Neil Best first worked at Newsday in 1982, then returned in 1985. His SportsWatch column debuted in 2005.
FLORHAM PARK, N.J. - This wasn't the Rex Ryan we used to know, the guy who back in 2010 famously donned a Browns cap, a wig and a padded belly to poke fun at his brother Rob before a game against the Browns.
But thankfully even the mellower, more mature Rex still has a sense of humor about himself and his sibling.
The Jets coach showed up for his Wednesday news conference with two pictures attached to the back of his injury report sheet, which he not-so-subtly aimed at cameras and reporters as he spoke.
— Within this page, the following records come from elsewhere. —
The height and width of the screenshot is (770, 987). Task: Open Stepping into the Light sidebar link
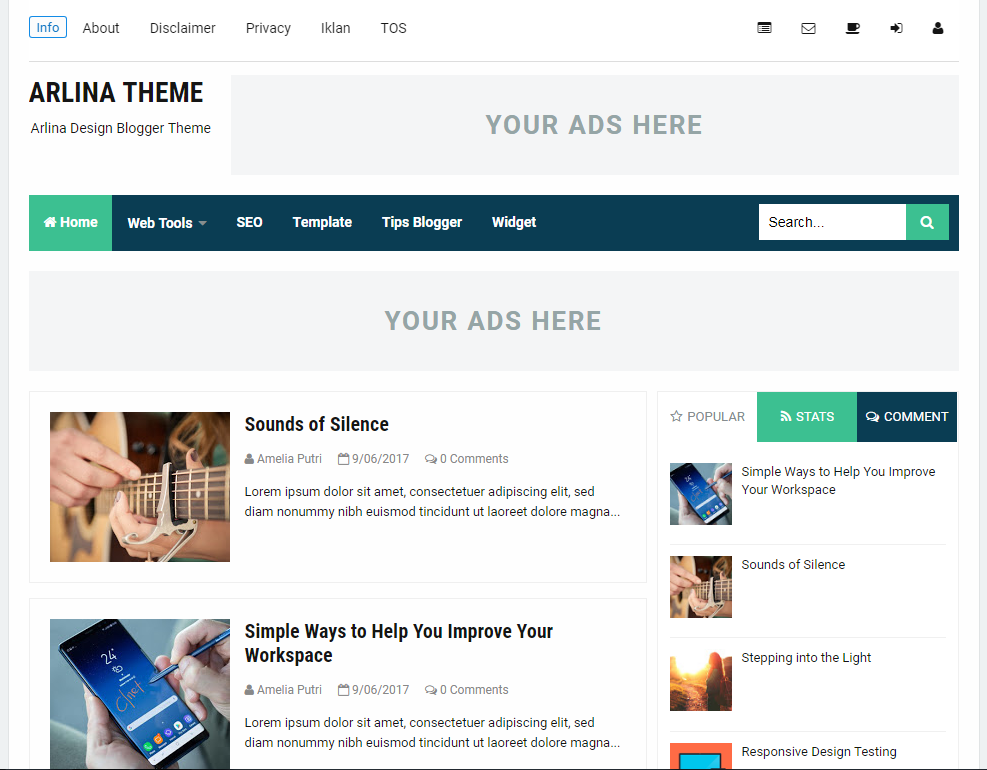click(x=806, y=658)
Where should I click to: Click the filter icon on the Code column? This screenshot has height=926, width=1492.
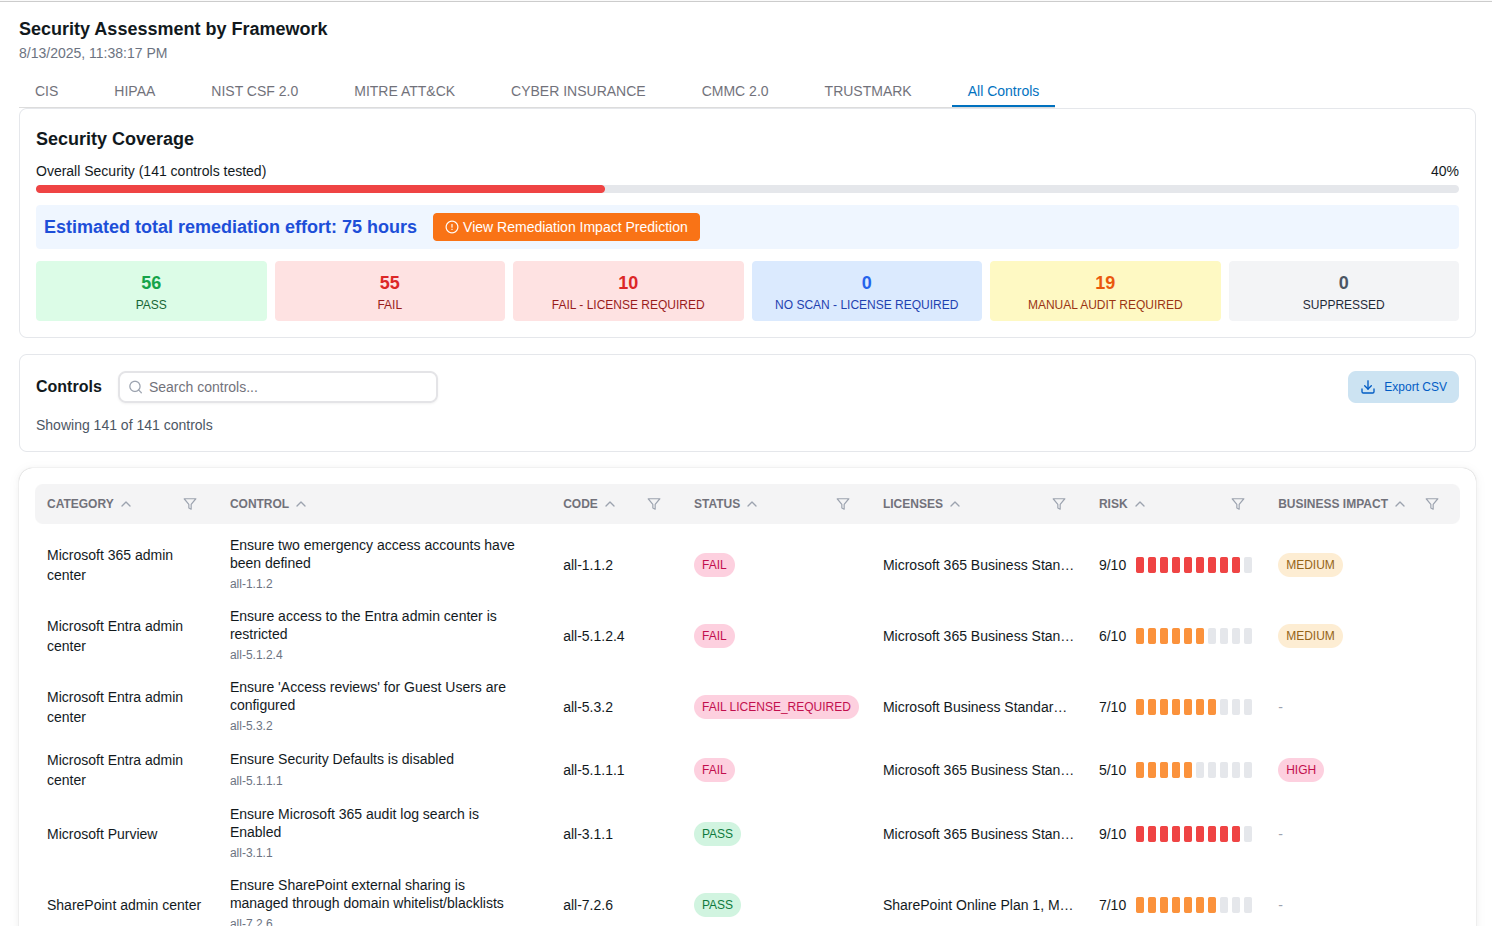pos(654,504)
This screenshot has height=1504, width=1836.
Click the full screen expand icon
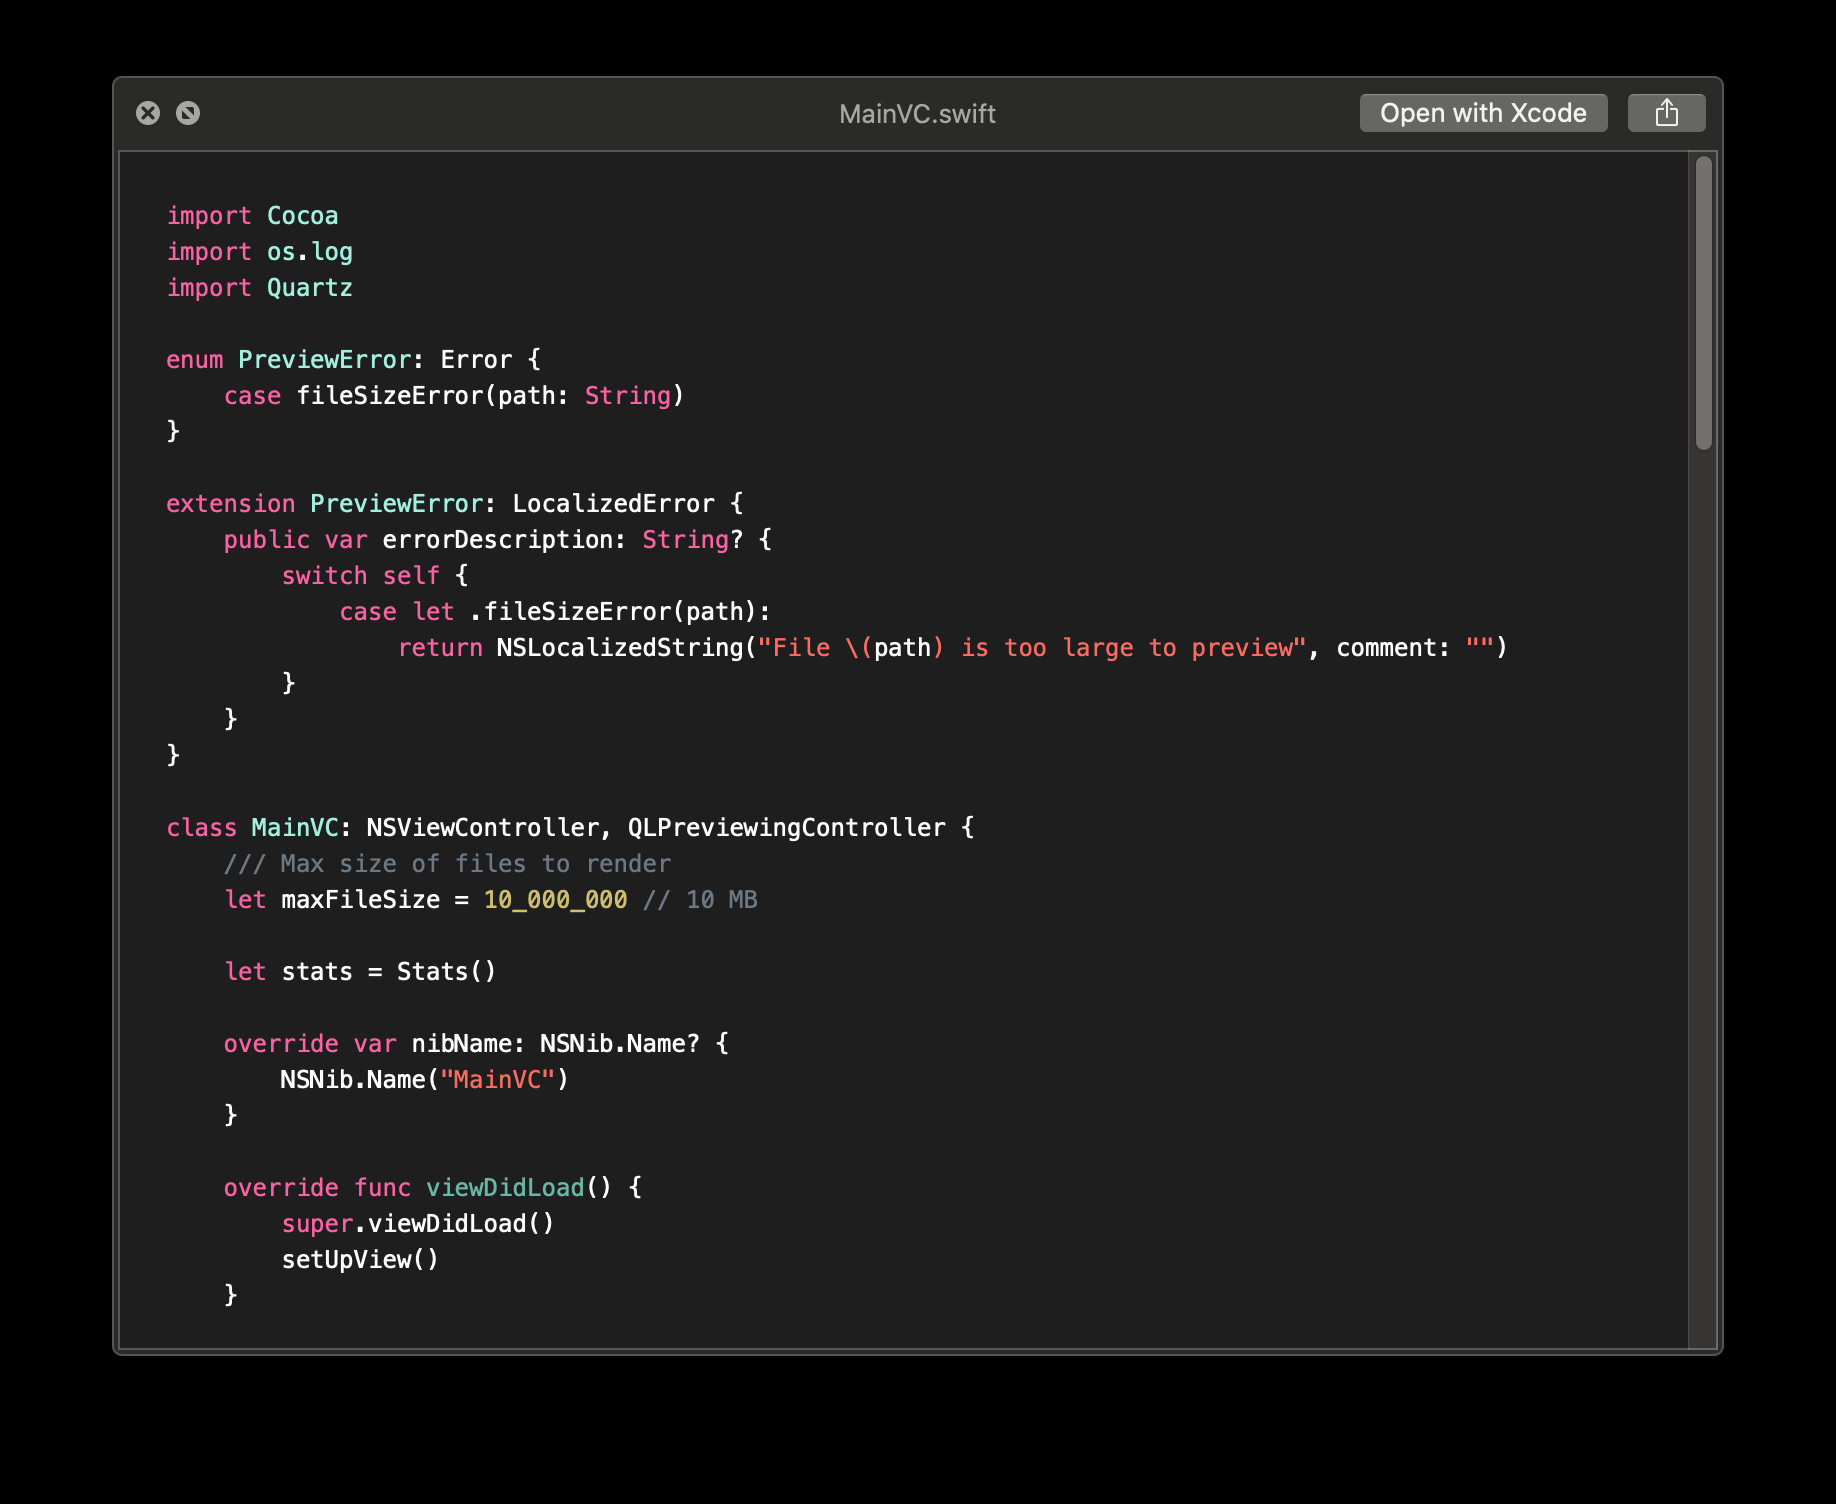tap(188, 113)
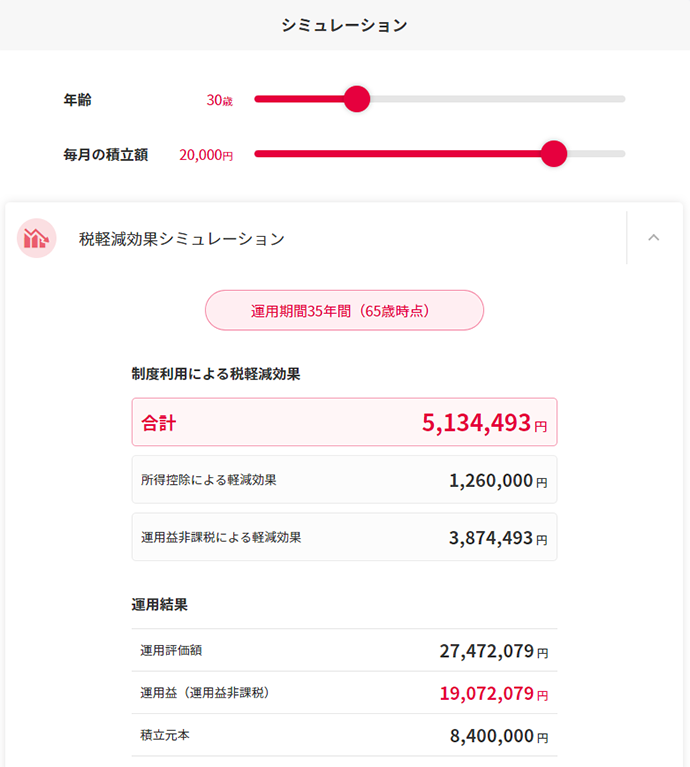Image resolution: width=690 pixels, height=767 pixels.
Task: Click the tax reduction chart icon
Action: click(x=37, y=238)
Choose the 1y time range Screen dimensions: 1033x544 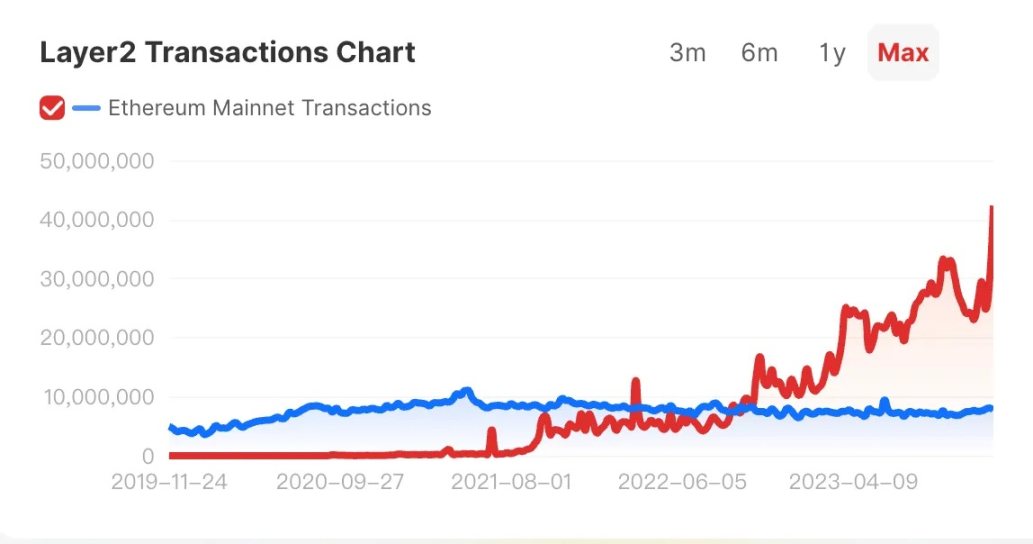(832, 53)
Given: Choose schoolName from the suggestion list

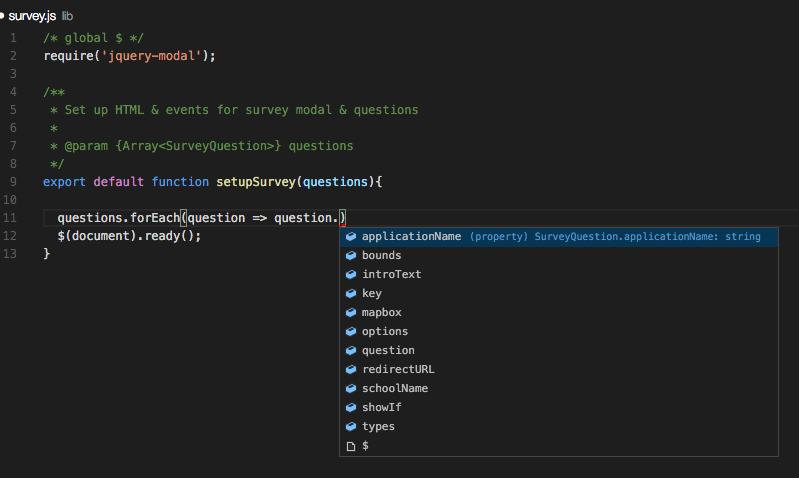Looking at the screenshot, I should tap(395, 389).
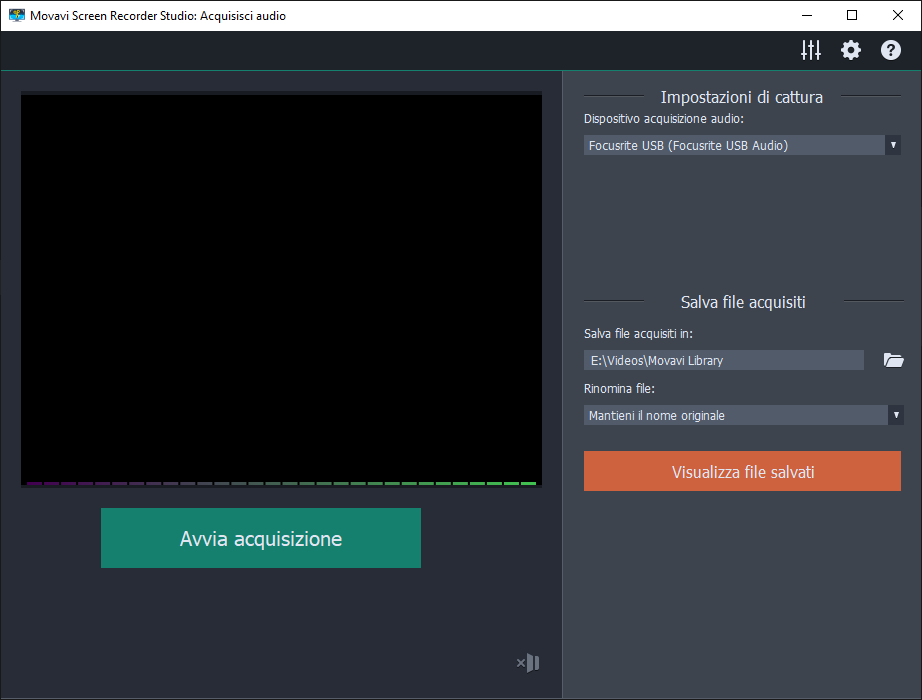This screenshot has height=700, width=922.
Task: Minimize the Movavi Screen Recorder window
Action: point(805,15)
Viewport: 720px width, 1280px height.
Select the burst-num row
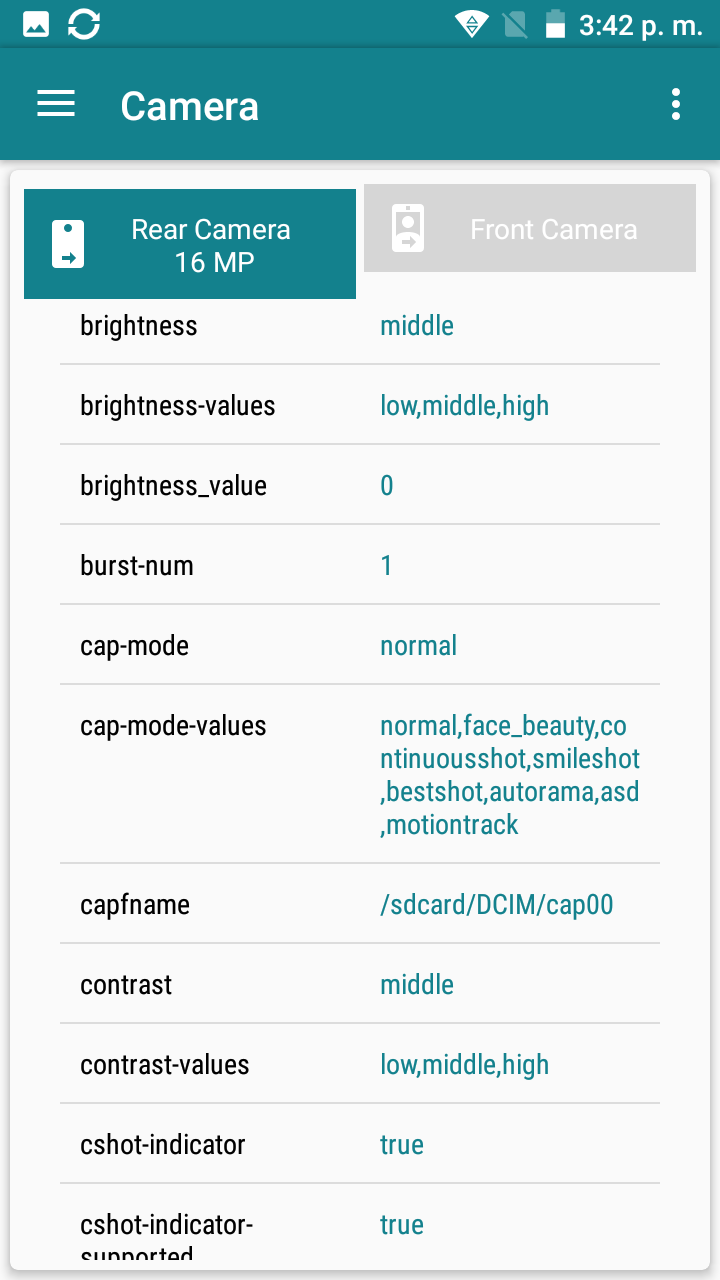360,565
On one side was Rob after the Saints' late loss to the Patriots Oct. 13, with the caption, "SORRY ABOUT THAT JETS." On the other was a smiling, svelte Rex with the caption, "I WISH I COULD LOOK AS GOOD AS MY TWIN."
"Oh, please, it's pretty obvious," Rex said about which brother looks better. "The lap-band [surgery] has worked for me." (Rex had the procedure in 2010, Rob in 2012.)
Rex finished with one, last good-natured barb: "I did hear that one of the top-selling costumes for Halloween is the Rob Ryan out there . That's what their reporters told me. No surprise there."
But seriously, folks, after getting in his shots Rex (and his players) made it clear Saints defensive coordinator Rob has both their attention and their respect, and that they expect all tricks and no treats from him Sunday.
"For my money him and Bob Sutton would be the assistant coaches of the year," Rex said. "I don't think it's close."
Rex said he had no doubt Rob would improve the Saints when he arrived after stints coordinating the defenses of the Browns and Cowboys -- going 0-2 against Rex's Jets. That was not saying much, given the Saints allowed an NFL-record-high 7,042 yards last season.
"Certainly a Ryan is not afraid of a challenge," Rex said in a conference call Wednesday with New Orleans-area reporters.
But even Rex has been impressed by the magnitude of the transformation. The Saints rank fourth in the league in points allowed and 12th in yards allowed.
"It's a unit that's playing with a lot of pride, I think," Rex said.
It is too easy to caricature the brothers Ryan given their brash personalities and, at least in Rob's case, his unkempt public presentation. But as Rex noted, they have plenty of respect around the league, and within each other's locker rooms.
The trouble for the Jets is that Rex's aggressive, unpredictable defense will be facing one of the league's savviest, most accomplished quarterbacks in Drew Brees.
Rob will be unleashing his on an error-prone rookie in Geno Smith.
"He's going to throw the kitchen sink at him and mix up his coverages a lot and blitz him a lot and force him into making mistakes," wide receiver Santonio Holmes said. "You have to respect who coach [Rob] Ryan is. He's Rex's brother."
Smith is well aware of that; Rex has told him as much.
"Basically he was just telling me that you can expect anything," Smith said. "He's 100 percent right. They'll dial up just about any blitz, no rhyme or reason to it. That's just the way he thinks."
For all the twins have in common in style to untrained eyes, their differences are evident to players and coaches.
"Obviously Rex and Rob kind of have similar philosophies, but at the same time in certain situations they are the opposite," backup quarterback Matt Simms said.
Rex confirmed that, saying the brothers copy ideas from one another and talk frequently but that Rob is "his own man" and has drawn from other influences.
Sunday it all will play out on the field, when the playful jabs are put aside and the body blows are delivered.
"We're going to try," Rex said, "to beat each other's brains in."